Wireless networking technology will one day deliver high-definition video content and other large data files via the airwaves far faster than that information can be now be delivered over wired systems. But it will take major advances in the electronics that drive computer and radio-frequency systems to create such a high-powered wireless highway.
One of the most basic examples of such a system is a laptop computer equipped with a radio for wireless connectivity. The computer's performance has generally been improved through upgrades in digital semiconductor performance: shrinking the size of the semiconductor's transistors to ramp up transaction speed, packing more of them onto the chip to increase processing power, and even substituting silicon with compounds such as gallium arsenide or indium phosphide, which allow electrons to move at a higher velocity.
The key to squeezing higher performance out of the radio side of the equation, according to one company, is using metal-insulator components. "We are potentially at another stepping point, where instead of solid-state semiconductor electronics, we will have metal-insulator electronics," says Garret Moddel, chief technology officer and chairman of Phiar Corporation in Boulder, Colo.
Moddel has good reason to believe this, given that his company builds diodes, radio-frequency (RF) detectors and RF receivers using metal-insulator technology.
Although Phiar's technology will not be commercially available until next year, the company's approach is expected to enhance the performance and cut the costs of wireless networks by introducing a simpler, less expensive manufacturing process. The company does this by using stacks of metals and insulators at nanoscale thicknesses—tens of angstroms, a unit of length equal to one ten-billionth of a meter; the space between atoms is generally two or three angstroms—to create high-frequency, up to three terahertz. (A terahertz is a trillion hertz, a thousand times speedier than a gigahertz-level processor, but slower than an optical network.)

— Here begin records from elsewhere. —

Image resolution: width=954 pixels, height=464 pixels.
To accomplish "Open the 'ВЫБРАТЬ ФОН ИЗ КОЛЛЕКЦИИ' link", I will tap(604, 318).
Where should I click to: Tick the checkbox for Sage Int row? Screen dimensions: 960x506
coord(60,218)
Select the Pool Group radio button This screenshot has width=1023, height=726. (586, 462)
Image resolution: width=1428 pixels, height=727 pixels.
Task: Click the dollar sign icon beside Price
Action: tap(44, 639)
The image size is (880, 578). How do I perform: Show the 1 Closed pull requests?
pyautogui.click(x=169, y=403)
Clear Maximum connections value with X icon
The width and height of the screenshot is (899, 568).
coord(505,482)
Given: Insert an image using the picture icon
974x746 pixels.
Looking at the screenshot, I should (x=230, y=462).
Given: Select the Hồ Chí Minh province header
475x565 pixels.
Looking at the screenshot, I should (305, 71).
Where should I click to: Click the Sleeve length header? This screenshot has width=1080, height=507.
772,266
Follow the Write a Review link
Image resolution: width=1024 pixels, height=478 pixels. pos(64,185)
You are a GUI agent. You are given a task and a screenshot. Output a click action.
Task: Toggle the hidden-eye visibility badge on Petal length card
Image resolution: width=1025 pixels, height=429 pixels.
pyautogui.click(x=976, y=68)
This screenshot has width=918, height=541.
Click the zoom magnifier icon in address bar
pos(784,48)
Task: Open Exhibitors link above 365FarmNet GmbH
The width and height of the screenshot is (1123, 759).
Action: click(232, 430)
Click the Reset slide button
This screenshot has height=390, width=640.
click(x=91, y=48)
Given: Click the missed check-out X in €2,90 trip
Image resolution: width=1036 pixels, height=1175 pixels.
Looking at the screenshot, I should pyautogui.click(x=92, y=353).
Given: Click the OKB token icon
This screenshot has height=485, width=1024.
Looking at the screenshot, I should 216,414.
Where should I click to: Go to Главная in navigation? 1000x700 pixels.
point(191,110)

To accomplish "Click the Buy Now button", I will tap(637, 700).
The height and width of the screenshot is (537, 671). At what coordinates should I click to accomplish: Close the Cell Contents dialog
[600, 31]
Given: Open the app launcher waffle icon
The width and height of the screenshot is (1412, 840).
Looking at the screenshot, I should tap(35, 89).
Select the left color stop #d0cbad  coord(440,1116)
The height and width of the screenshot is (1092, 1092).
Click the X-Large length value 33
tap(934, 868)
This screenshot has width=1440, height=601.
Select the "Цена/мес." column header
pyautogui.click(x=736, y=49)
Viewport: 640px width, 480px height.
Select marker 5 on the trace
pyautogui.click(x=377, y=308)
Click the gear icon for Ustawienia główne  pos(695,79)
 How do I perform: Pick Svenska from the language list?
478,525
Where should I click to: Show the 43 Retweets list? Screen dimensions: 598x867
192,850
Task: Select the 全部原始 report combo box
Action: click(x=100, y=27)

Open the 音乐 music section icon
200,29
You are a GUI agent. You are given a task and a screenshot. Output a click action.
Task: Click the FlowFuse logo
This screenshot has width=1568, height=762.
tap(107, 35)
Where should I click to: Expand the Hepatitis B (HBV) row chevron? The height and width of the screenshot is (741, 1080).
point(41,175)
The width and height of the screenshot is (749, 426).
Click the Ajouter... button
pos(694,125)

"We're bridging the performance between photonics and electronics," says Adam Rentschler, Phiar's director of business development.
Conventional semiconductors are built using silicon-based substrates (the material upon which semiconductor devices are fabricated), but metal-insulator electronics can be made atop less pricey glass, metal or plastic substrates. Phiar's approach is to place two metal layers on either side of a double layer of insulation. When voltage is applied, electrons tunnel through the insulator layers with the help of a "quantum well" that forms between the two insulators.
Phiar will not specify which metals it uses, it is a trade secret, but says they are amorphous rather than crystalline, like silicon. This means these metals can be layered on top of a variety of other substances, including standard complementary metal–oxide semiconductor (CMOS) circuitry. As such, Phiar's metal-insulator diodes or other electrical components could be combined with semiconductors on the same microchip. Among other potential options: using metal-insulator radios to replace the copper chip-to-chip interconnect wires on today's printer circuit boards, eliminating one of computing's worst performance bottlenecks. In the more distant future, metal-insulator devices could even replace the digital transistors within a semiconductor.
Phiar's technology is expected to hit the market through a series of partnerships. Phiar and Motorola, Inc., last year signed a joint development agreement that could make Phiar's metal-insulator electronics an integral part of the 60-gigahertz mobile wireless high-definition multimedia interfaces and imaging technologies that Motorola is developing. Motorola has successfully incorporated Phiar's metal-insulator diodes into a 60-gigahertz prototype system and demonstrated multigigabit-per-second data rates.